Defense attorneys James Culp and Gary Myers said in a statement that he was pleased with the report and that it "reflected the value of the calm of a courtroom and the adversarial process."

Sharratt's mother Theresa said she was overjoyed.

"This is a huge result, that report is a declaration of Justin's innocence," she said. "This is very, very good news."

The recommendation is nonbinding. A final decision about whether Sharratt should stand trial will be made by Lt. Gen. James Mattis, the commanding general overseeing the case.

It is the second time an investigating officer has recommended charges not continue to trial in the killings. In the case of Marine lawyer Capt.
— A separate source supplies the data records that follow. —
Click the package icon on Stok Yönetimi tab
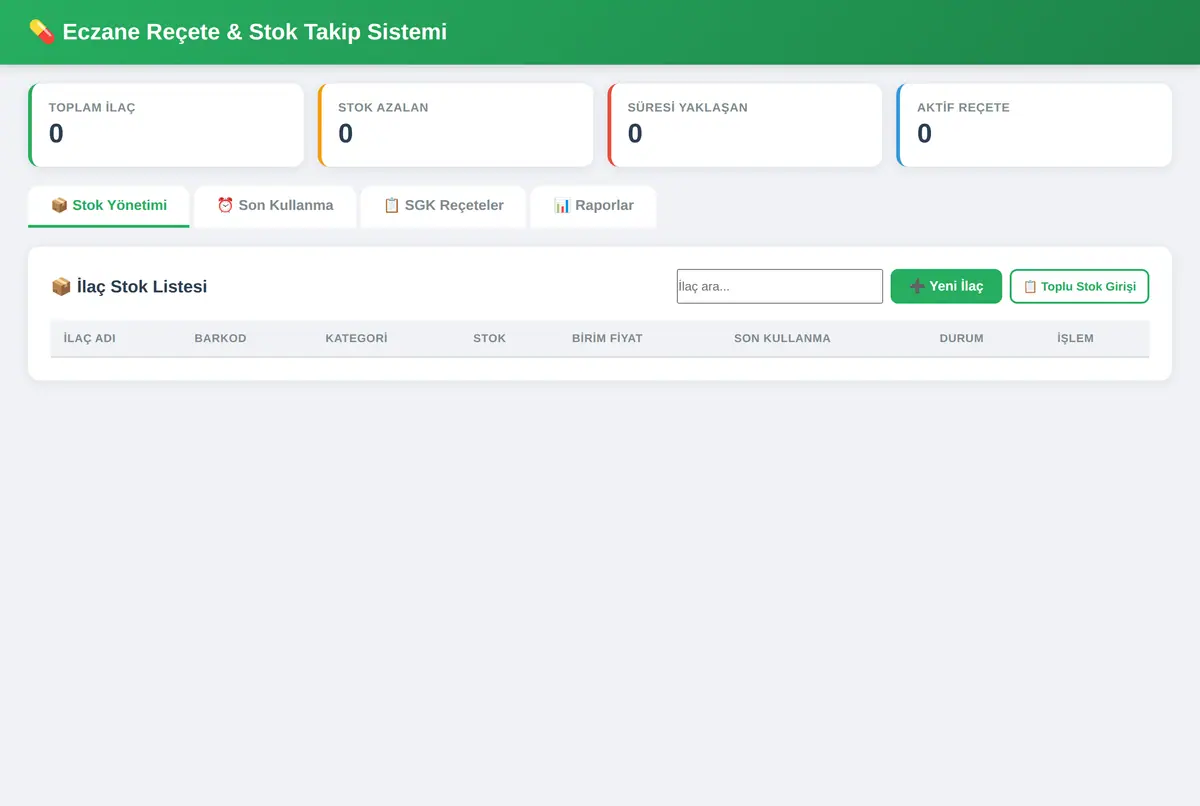The height and width of the screenshot is (806, 1200). coord(59,205)
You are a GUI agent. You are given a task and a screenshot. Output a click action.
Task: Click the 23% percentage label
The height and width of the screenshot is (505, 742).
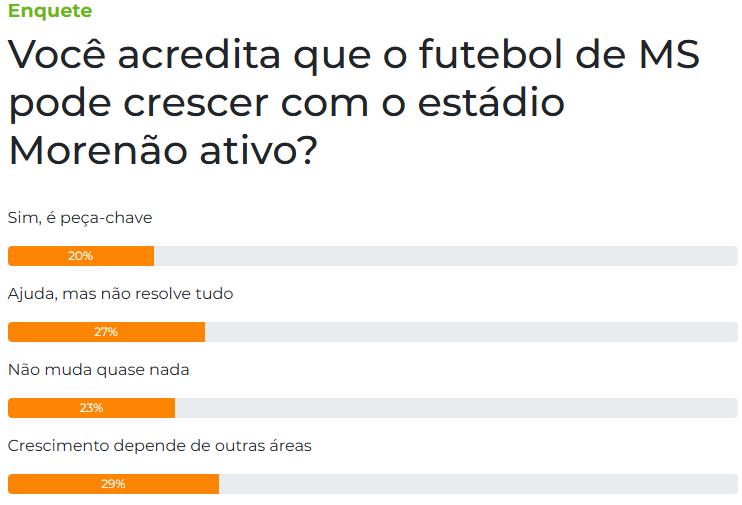pyautogui.click(x=91, y=408)
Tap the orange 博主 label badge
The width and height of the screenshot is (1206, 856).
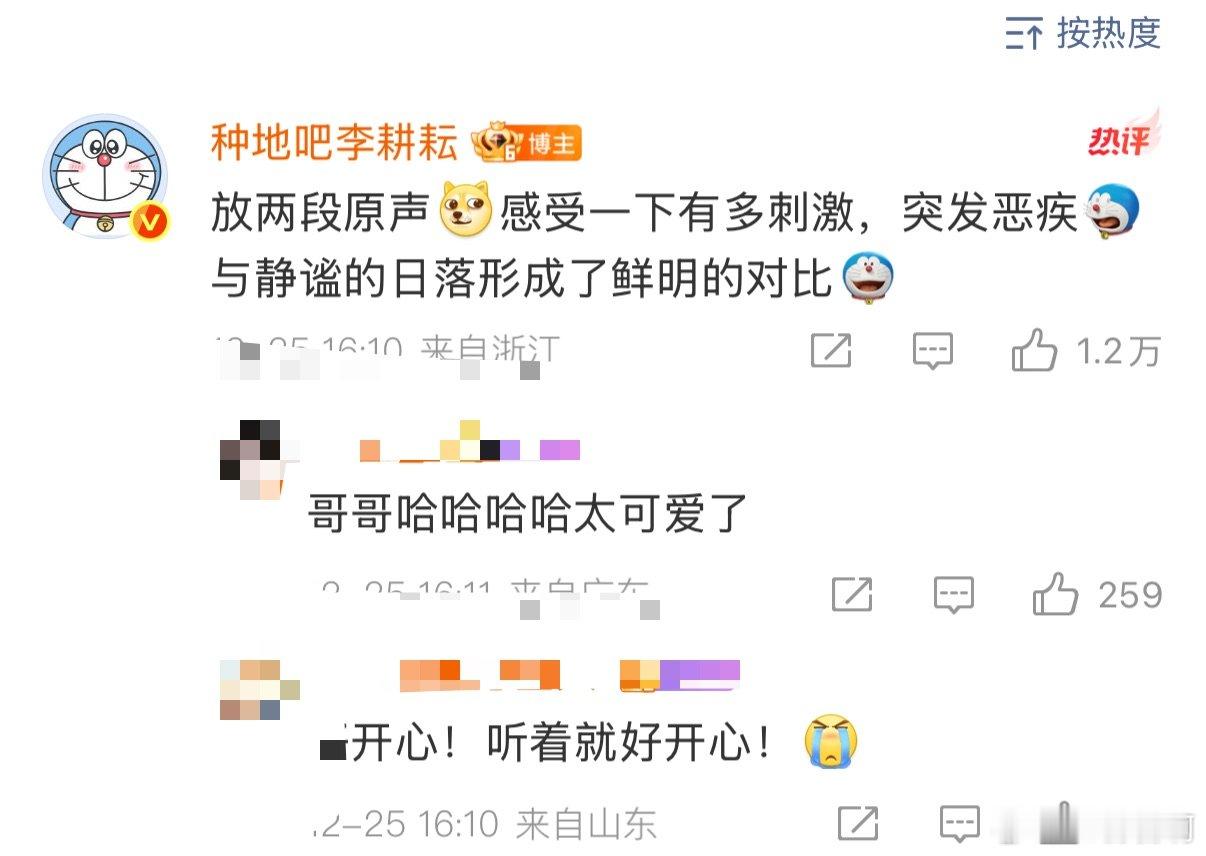click(x=553, y=145)
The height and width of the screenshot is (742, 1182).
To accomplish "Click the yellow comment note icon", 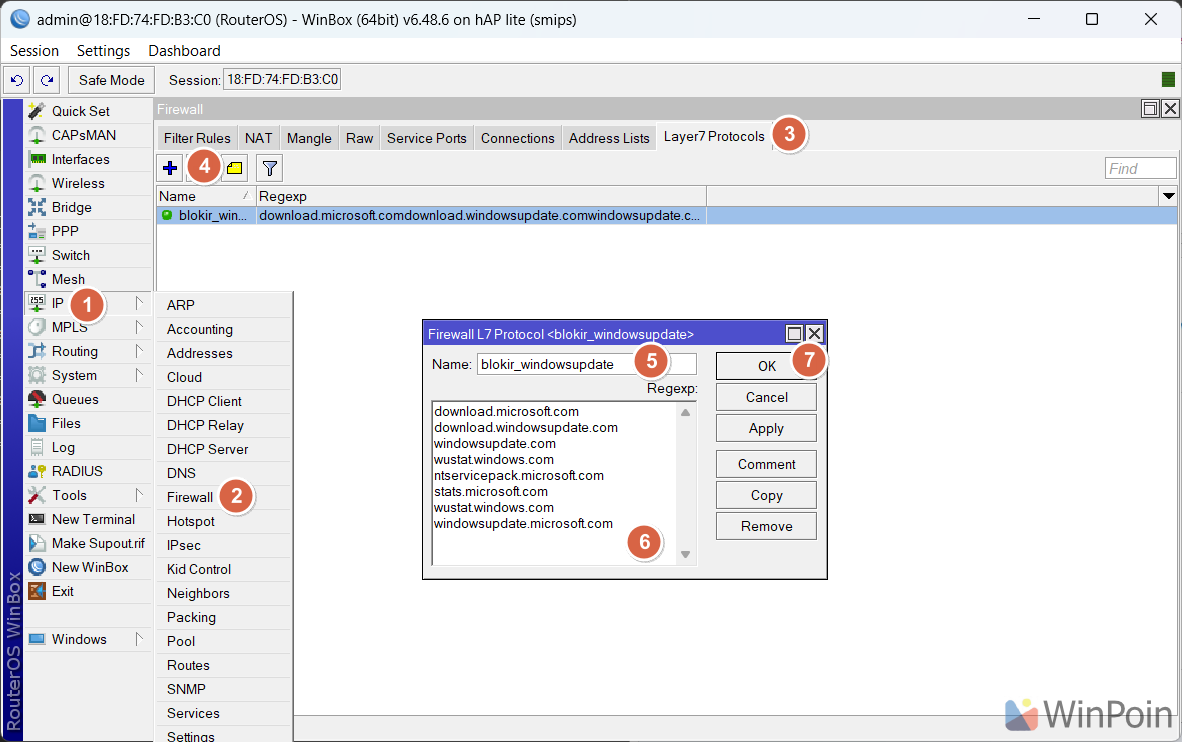I will [235, 168].
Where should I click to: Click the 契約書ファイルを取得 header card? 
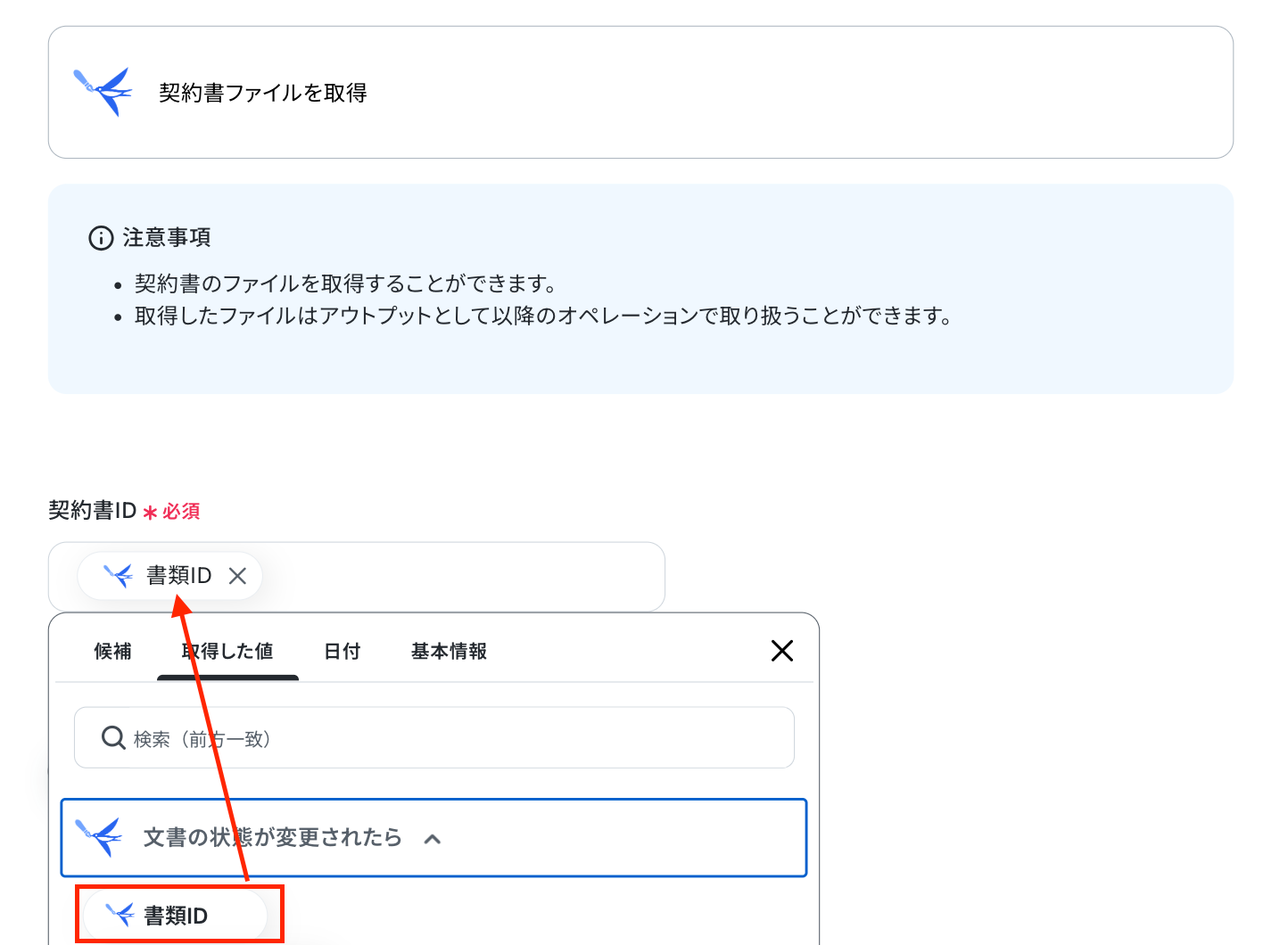tap(640, 92)
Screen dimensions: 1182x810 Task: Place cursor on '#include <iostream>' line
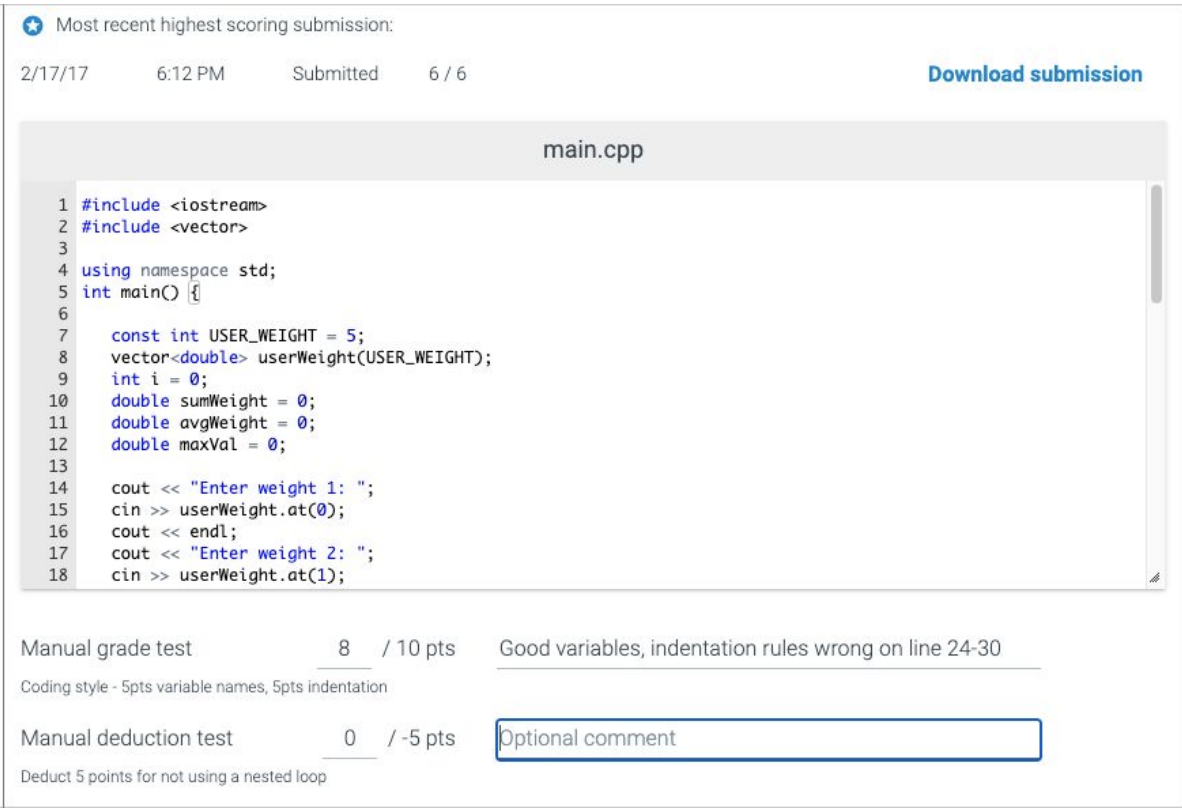point(174,205)
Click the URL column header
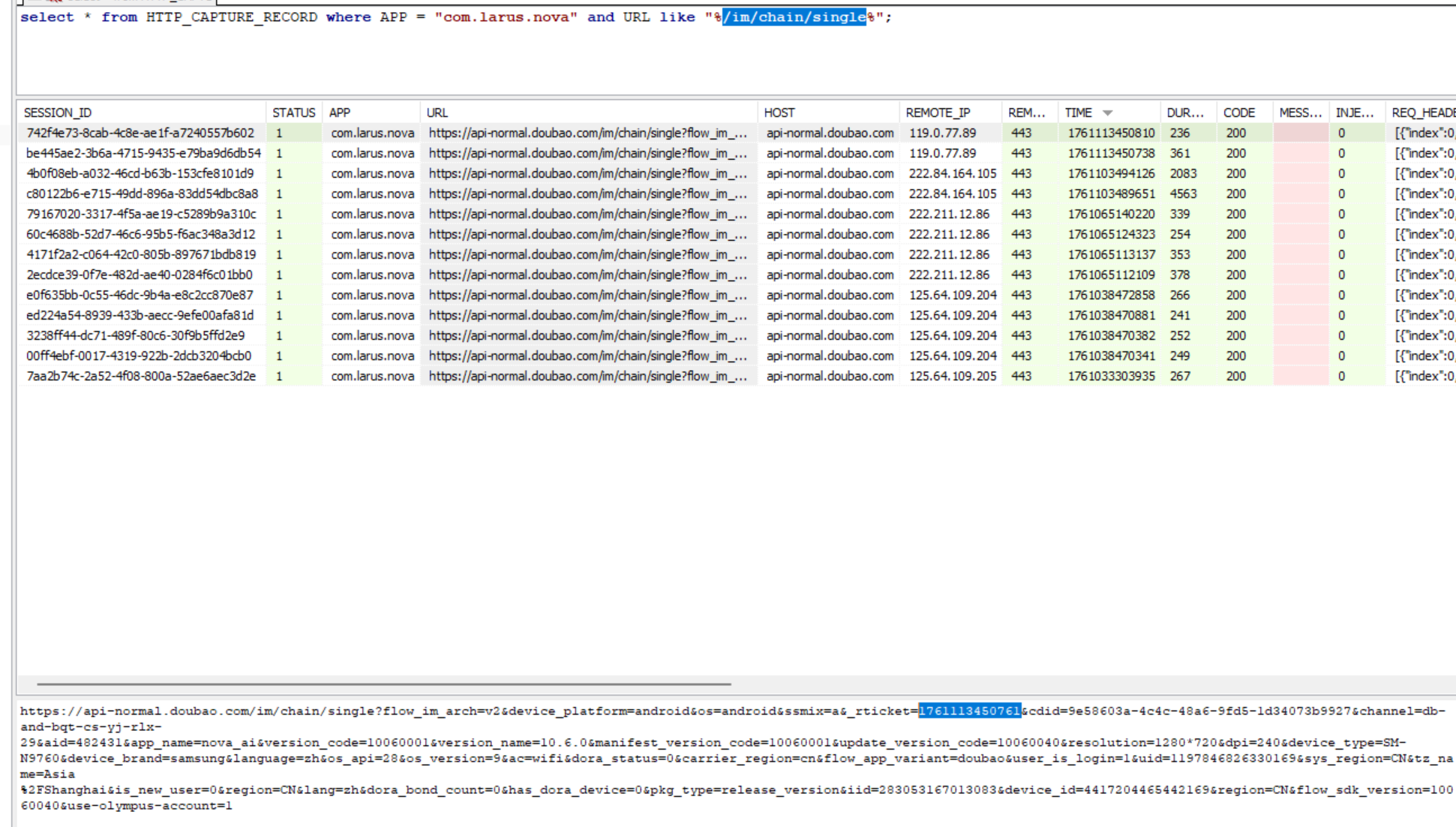This screenshot has height=827, width=1456. 437,113
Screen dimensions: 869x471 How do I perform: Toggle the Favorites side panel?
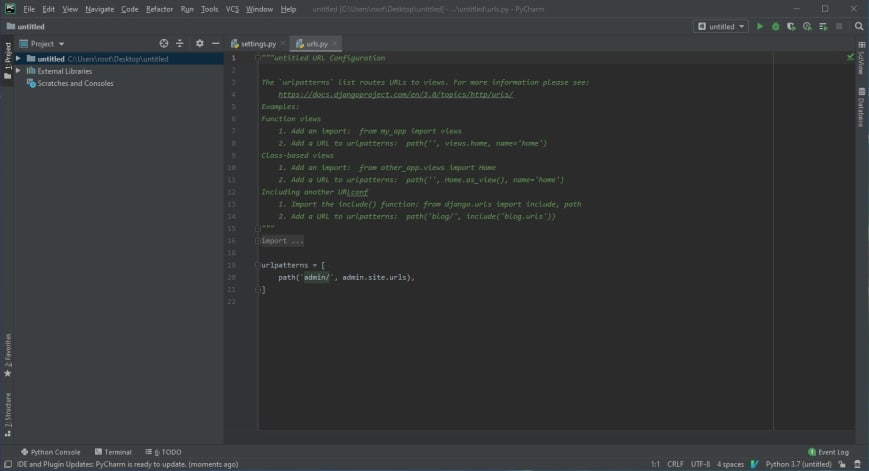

Randy W. Stone, the investigating officer recommended his dereliction of duty charge be dealt with administratively.

Three enlisted men are charged with murder and four officers are accused of failing to investigate the killings. On Nov. 19, 2005, a roadside bomb blast killed one Marine and in the aftermath other members of his squad killed two dozen Iraqis, including women and children in their homes.

Prosecutors at Sharratt's preliminary hearing introduced several accounts from Iraqis that said Sharratt had separated four men from a group of women and children and ordered them into a house. There, in a bedroom, he shot three of them and when he ran out of bullets the squad leader Staff Sgt. Frank Wuterich allegedly shot the fourth, the Iraqi accounts said.

Sharratt's case is the first involving the three men who are charged with murder to go to a hearing known as an Article 32 investigation, the military equivalent of a grand jury.